When first beginning sex im worried about ejaculating fast

When putting the condom on, I’ve placed it the wrong way before and that takes my mind out of the moment. But, most of all when my ex wanted me to climax, I felt that extra pressure. And she ultimately left me because of it. She found me not being able to get off with a condom on was a non-negotiable for her and it affected her self-esteem. So, every time we would have sex or try to, her self-esteem would suffer, and I would be anxious about performing.

Condoms and new partners,

First time with her. Trying multiple times in a night. Condoms

nightmare, The first step in healing is talking

Getting ready to actually have sex after foreplay, when the woman says to have sex with her but I’m not erect yet.

Panic right before insertion fear of not being able to get inside

The first time with a girl I genuinely care about is always difficult for me to get one

Definitely the transition from foreplay to penetration.

When I give head I get so focused on pleasuring her that I feel like I’m doing it badly then my hardon is killed

Last night I felt like my girlfriend wasn’t enjoying foreplay and I lost it from there.

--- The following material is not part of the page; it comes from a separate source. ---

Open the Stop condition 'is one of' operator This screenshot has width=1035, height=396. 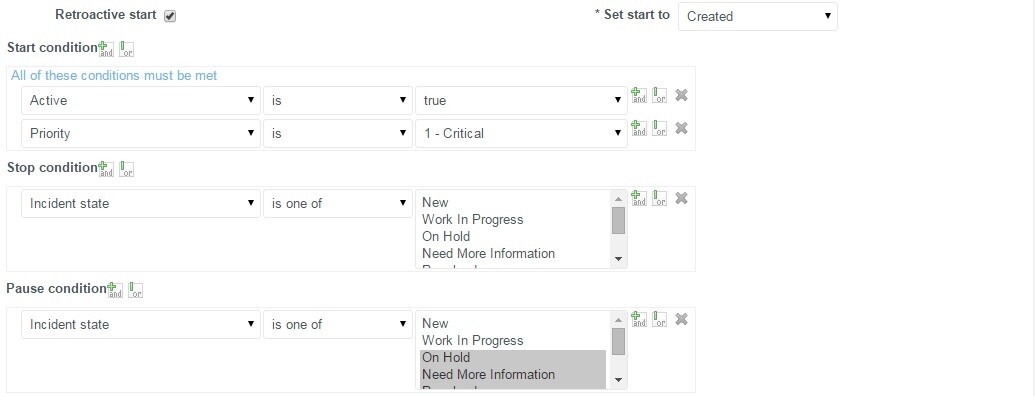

Yeah, during foreplay, if I’m not already hard, I start to go into my head. Because of this, the foreplay continues to stretch out and the cycle continues.

I also find “condom time” to be a difficult transition. It’s a complete break from being “in the moment”. It it creates time for me to worry about my erection while not being stimulated, finding the condom, fiddling with the packaging, etc.

Putting on condoms, when I slip it in and it slips out, or when it’s in and it goes soft while it’s in, or when I’m hard but it goes soft as soon as I’m about to put it in

The switch from foreplay to penetration where I can sense my partners desire to be penetrated. I overthink it and put pressure on being ready which causes more problems

Sometimes right when things get started my body just tenses up. I believe I’m just worried about the bad experiences happening again and I can’t relax myself back into the good moment

Not anxiety

No matter how many times I have used a condom it takes me forever to finish putting it on. That time feels like an eternity.